Records from a data source

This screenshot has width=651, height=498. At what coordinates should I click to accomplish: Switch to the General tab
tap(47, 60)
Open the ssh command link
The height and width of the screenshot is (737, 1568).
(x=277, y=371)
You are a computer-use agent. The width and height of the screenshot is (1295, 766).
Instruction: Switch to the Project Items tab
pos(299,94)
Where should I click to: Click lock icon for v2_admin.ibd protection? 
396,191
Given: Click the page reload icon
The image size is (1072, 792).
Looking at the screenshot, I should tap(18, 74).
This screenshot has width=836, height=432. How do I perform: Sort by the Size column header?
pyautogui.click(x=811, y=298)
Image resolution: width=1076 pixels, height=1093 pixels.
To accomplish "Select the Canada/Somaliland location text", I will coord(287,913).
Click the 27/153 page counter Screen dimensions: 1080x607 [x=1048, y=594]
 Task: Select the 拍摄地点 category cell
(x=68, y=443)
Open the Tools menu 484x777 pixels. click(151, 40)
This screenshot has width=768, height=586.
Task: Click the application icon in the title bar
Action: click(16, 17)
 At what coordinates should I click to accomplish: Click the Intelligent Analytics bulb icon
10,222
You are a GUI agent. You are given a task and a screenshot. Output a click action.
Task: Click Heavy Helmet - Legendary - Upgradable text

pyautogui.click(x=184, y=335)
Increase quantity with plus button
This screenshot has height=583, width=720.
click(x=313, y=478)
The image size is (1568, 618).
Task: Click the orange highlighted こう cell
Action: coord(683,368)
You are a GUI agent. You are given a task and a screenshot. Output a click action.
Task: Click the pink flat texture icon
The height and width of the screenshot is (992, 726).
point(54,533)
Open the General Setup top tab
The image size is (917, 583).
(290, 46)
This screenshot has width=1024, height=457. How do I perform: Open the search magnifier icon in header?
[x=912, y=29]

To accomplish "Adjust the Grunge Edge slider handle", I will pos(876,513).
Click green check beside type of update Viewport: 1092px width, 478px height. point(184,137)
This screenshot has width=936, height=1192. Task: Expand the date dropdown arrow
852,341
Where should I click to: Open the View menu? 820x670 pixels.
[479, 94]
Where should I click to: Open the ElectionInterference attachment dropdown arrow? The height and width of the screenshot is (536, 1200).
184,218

Task item ::
Please copy every line in the entries where "will" appears.

Result for this task ::
To accomplish "Select the Canada/Somaliland location text", I will coord(287,913).
To accomplish "Adjust the Grunge Edge slider handle", I will pos(876,513).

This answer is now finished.